Когда человеку, относившемуся к языку исключительно нор­мативно, случается столкнуться с подлинной наукой о языке и с ее объективной точкой зрения, когда он узнает, что объективных критериев для суждения о том, что «правильно» и что «неправиль­но», нет, что в языке «все течет», так что то, что вчера было «пра­вильным», сегодня может оказаться «неправильным», и наоборот; когда он вообще начинает постигать язык как самодовлеющую, живущую по своим законам, величественную стихию, тогда у него легко может зародиться отрицательное и даже ирони­ческое отношение к своему прежнему «нормативизму» и к задачам нормирования языка. И чем наивнее была его прежняя вера в су­ществование норм, тем бурнее может оказаться, как у всякого но­вообращенного, его новое отрицание их. От такого поверхностно­революционного отношения к нормативной точке зрения я реши­тельнейшим образом должен предостеречь читателя. Ближайший анализ покажет, что для литературного наречия наивный нормативизм интеллигента-обывателя, при всех его курь­езах и крайностях, есть единственно жизненное отношение, а что выведенный из объективной точки зрения квие­тизм был бы смертным приговором литературному наречию.

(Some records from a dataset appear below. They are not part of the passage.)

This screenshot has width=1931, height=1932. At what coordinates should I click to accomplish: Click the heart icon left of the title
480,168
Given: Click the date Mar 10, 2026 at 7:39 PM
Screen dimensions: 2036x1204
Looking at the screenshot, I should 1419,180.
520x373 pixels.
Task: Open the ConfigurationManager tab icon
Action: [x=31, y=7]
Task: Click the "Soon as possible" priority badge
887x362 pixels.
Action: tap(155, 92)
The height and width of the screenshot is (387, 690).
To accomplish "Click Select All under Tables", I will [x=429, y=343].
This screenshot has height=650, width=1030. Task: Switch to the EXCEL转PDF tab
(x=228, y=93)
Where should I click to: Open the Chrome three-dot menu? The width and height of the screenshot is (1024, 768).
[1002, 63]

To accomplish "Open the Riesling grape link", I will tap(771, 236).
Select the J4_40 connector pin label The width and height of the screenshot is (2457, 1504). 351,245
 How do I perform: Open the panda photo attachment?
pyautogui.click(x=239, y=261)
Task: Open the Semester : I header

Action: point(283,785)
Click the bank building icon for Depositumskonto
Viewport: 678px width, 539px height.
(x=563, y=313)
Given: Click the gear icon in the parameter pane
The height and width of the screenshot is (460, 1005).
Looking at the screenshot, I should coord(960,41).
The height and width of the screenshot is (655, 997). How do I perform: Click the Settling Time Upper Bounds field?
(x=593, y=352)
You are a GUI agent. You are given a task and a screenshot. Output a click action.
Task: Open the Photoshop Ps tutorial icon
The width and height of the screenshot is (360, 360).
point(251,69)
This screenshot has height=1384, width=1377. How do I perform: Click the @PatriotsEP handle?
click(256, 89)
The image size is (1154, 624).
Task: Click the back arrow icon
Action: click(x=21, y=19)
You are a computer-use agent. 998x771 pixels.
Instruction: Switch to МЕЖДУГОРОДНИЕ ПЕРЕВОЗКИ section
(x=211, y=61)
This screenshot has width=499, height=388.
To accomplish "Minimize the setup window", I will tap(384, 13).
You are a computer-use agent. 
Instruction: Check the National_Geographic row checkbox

Прежде всего при ближайшем рассмотрении оказывается, что среди многих отличий литературного наречия от естественных, народных наречий и языков как раз самым существенным, прямо, можно сказать, конститутивным, является именно это стремление говорящего так или иначе нормировать свою речь, говорить не просто, а к а к - т о. В естественном состоянии языка говоря­щий не может задуматься над тем, к а к он говорит, потому что самой мысли о возможности различного говорения у него нет. Не поймут его — он перескажет, и даже обычно другими словами, но все это совершенно «биологически», без всякой задержки мысли на языковых фактах. Крестьянину, не бывшему в школе и избе­жавшему влияний школы, даже и в голову не может прийти, что речь его может быть «правильна» или «неправильна». Он говорит, как птица поет. Совсем другое дело человек, прикоснувшийся хоть на миг к изучению литературного наречия. Он момен­тально узнает, что есть речь «правильная» и «неправильная», «образцовая» и отступающая от «образца». И это связано с самым существованием и с самым зарождением у народа литератур­ного, т. е. образцового, наречия. И зарождается-го оно как «лучшее», как язык преобладающего в каком-либо отношении (не всегда литературном, а и политическом, религиозном, коммер­ческом и т. д.) племени и преобладающих в тех же отношениях классов, как язык, который надо для успеха на жизненном поприще усвоить, заменив им свой, доморощенный, житейский язык, т. е. как некая норма. Существование языкового идеала у говорящих — вот главная отличительная черта литературного наречия с самого первого момента его возникновения, черта, в значительной мере создающая самое это наречие и поддер­живающая его во все время его существования. С точки зрения естественного процесса речи, с точки зрения, так сказать, физио­логии и биологии языка, эта черта совершенно неестественна. Если сравнить речь с другими привычными процессами нашего организма, например с ходьбой или дыханием, то «говорение» интеллигента будет так же отличаться от говорения крестьянина, как ходьба по канату от естественной ходьбы или как дыхание факира от обычного дыхания. Но эта-то неестественность и оказы­вается как раз условием существования литера­турного наречия.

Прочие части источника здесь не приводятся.